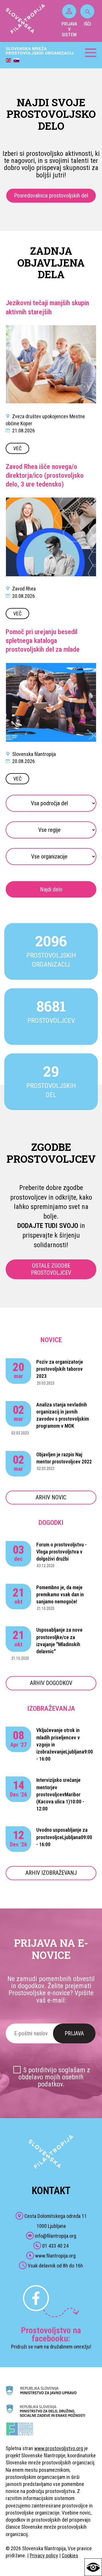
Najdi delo (51, 889)
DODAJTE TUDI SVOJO (47, 1226)
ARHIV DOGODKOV (51, 1683)
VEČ (17, 448)
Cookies (70, 2555)
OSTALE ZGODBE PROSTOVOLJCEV (51, 1269)
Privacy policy (44, 2555)
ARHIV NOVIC (51, 1497)
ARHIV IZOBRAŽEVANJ (51, 1872)
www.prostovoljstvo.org (58, 2448)
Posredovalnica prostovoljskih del (51, 195)
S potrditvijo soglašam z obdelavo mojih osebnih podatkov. (54, 2077)
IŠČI (87, 24)
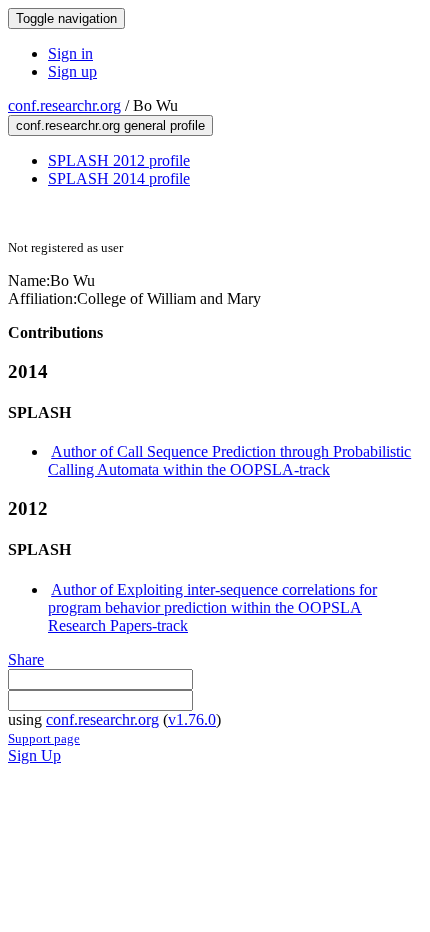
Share (26, 659)
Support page (44, 738)
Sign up (72, 71)
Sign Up (34, 755)
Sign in (70, 53)
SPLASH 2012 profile (119, 160)
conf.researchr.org (64, 105)
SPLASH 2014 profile (119, 178)
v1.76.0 (192, 719)
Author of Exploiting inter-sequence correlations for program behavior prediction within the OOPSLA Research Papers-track (212, 607)
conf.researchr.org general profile (110, 125)
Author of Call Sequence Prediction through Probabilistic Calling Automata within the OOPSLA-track (229, 460)
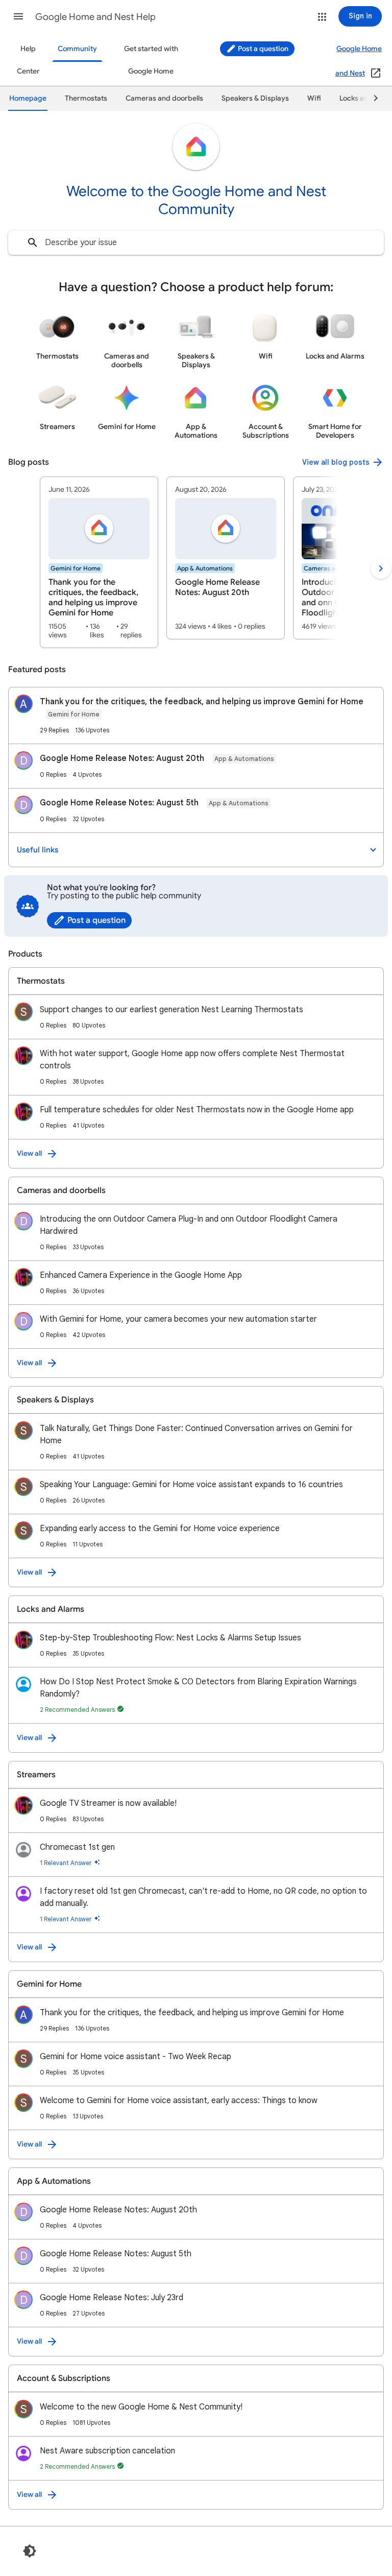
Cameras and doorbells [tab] (164, 98)
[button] (18, 16)
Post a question (262, 48)
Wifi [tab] (314, 98)
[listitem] (99, 562)
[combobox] (196, 242)
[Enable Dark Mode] (29, 2551)
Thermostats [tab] (86, 98)
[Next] (371, 98)
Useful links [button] (37, 849)
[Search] (32, 242)
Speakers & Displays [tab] (255, 98)
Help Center (28, 60)
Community (77, 48)
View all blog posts (336, 462)
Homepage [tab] (27, 98)
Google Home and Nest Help (95, 16)
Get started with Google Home (151, 60)
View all (29, 1153)
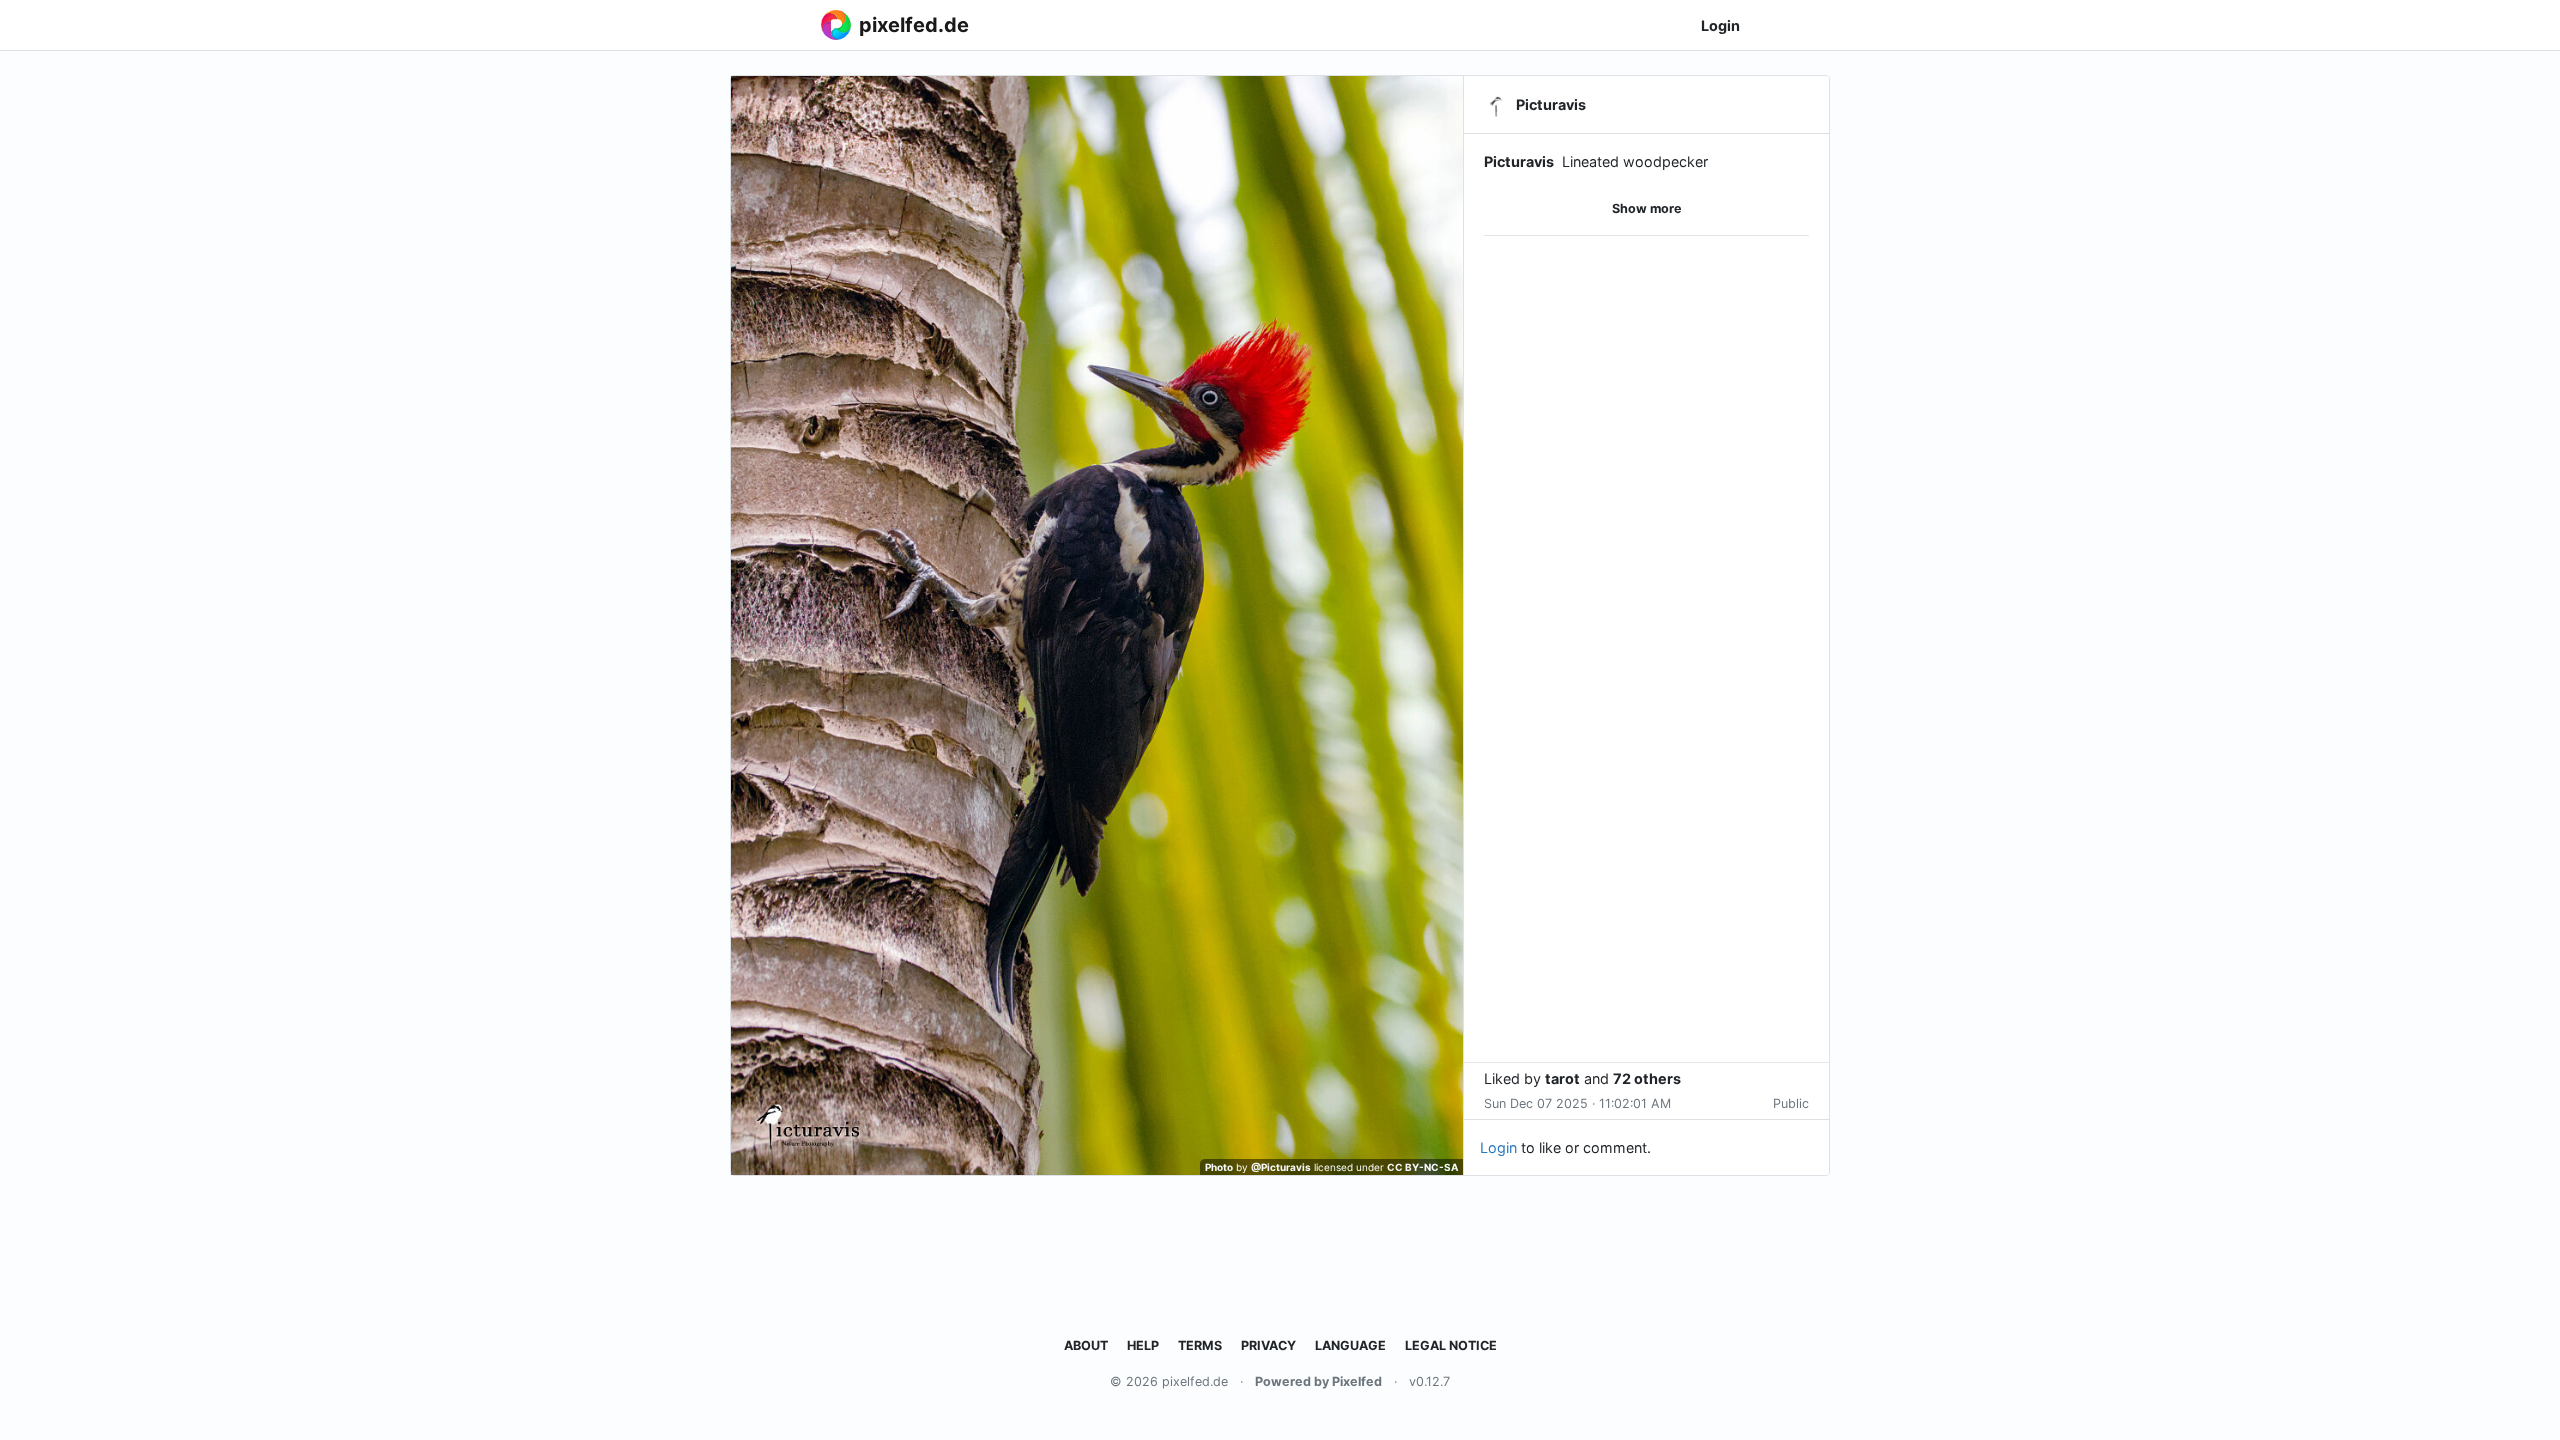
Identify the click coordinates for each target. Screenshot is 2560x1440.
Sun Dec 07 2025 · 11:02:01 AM (1577, 1103)
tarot (1562, 1078)
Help (1143, 1345)
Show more (1647, 208)
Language (1350, 1345)
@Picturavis (1281, 1167)
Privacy (1268, 1345)
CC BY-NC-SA (1422, 1167)
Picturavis (1519, 161)
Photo (1219, 1167)
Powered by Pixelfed (1318, 1381)
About (1086, 1345)
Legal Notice (1451, 1345)
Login (1720, 25)
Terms (1200, 1345)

····················

> _TASK DESCRIPTION_
Retype the whole listing above exactly as written. Skip the pictures.

> _EXPECTED ANSWER_
Najdi delo (51, 889)
DODAJTE TUDI SVOJO (47, 1226)
ARHIV DOGODKOV (51, 1683)
VEČ (17, 448)
Cookies (70, 2555)
OSTALE ZGODBE PROSTOVOLJCEV (51, 1269)
Privacy policy (44, 2555)
ARHIV NOVIC (51, 1497)
ARHIV IZOBRAŽEVANJ (51, 1872)
www.prostovoljstvo.org (58, 2448)
Posredovalnica prostovoljskih del (51, 195)
S potrditvijo soglašam z obdelavo mojih osebnih podatkov. (54, 2077)
IŠČI (87, 24)
Share (26, 659)
Support page (44, 738)
Sign up (72, 71)
Sign Up (34, 755)
Sign in (70, 53)
SPLASH 2012 profile (119, 160)
conf.researchr.org (64, 105)
SPLASH 2014 profile (119, 178)
v1.76.0 (192, 719)
Author of Exploiting inter-sequence correlations for program behavior prediction within the OOPSLA Research Papers-track (212, 607)
conf.researchr.org general profile (110, 125)
Author of Call Sequence Prediction through Probabilistic Calling Automata within the OOPSLA-track (229, 460)
Cameras and doorbells [tab] (164, 98)
[button] (18, 16)
Post a question (262, 48)
Wifi [tab] (314, 98)
[listitem] (99, 562)
[combobox] (196, 242)
[Enable Dark Mode] (29, 2551)
Thermostats [tab] (86, 98)
[Next] (371, 98)
Useful links [button] (37, 849)
[Search] (32, 242)
Speakers & Displays [tab] (255, 98)
Help Center (28, 60)
Community (77, 48)
View all blog posts (336, 462)
Homepage [tab] (27, 98)
Google Home and Nest Help (95, 16)
Get started with Google Home (151, 60)
View all (29, 1153)
Identify the click coordinates for each target. Screenshot is 2560x1440.
Sun Dec 07 2025 · 11:02:01 AM (1577, 1103)
tarot (1562, 1078)
Help (1143, 1345)
Show more (1647, 208)
Language (1350, 1345)
@Picturavis (1281, 1167)
Privacy (1268, 1345)
CC BY-NC-SA (1422, 1167)
Picturavis (1519, 161)
Photo (1219, 1167)
Powered by Pixelfed (1318, 1381)
About (1086, 1345)
Legal Notice (1451, 1345)
Login (1720, 25)
Terms (1200, 1345)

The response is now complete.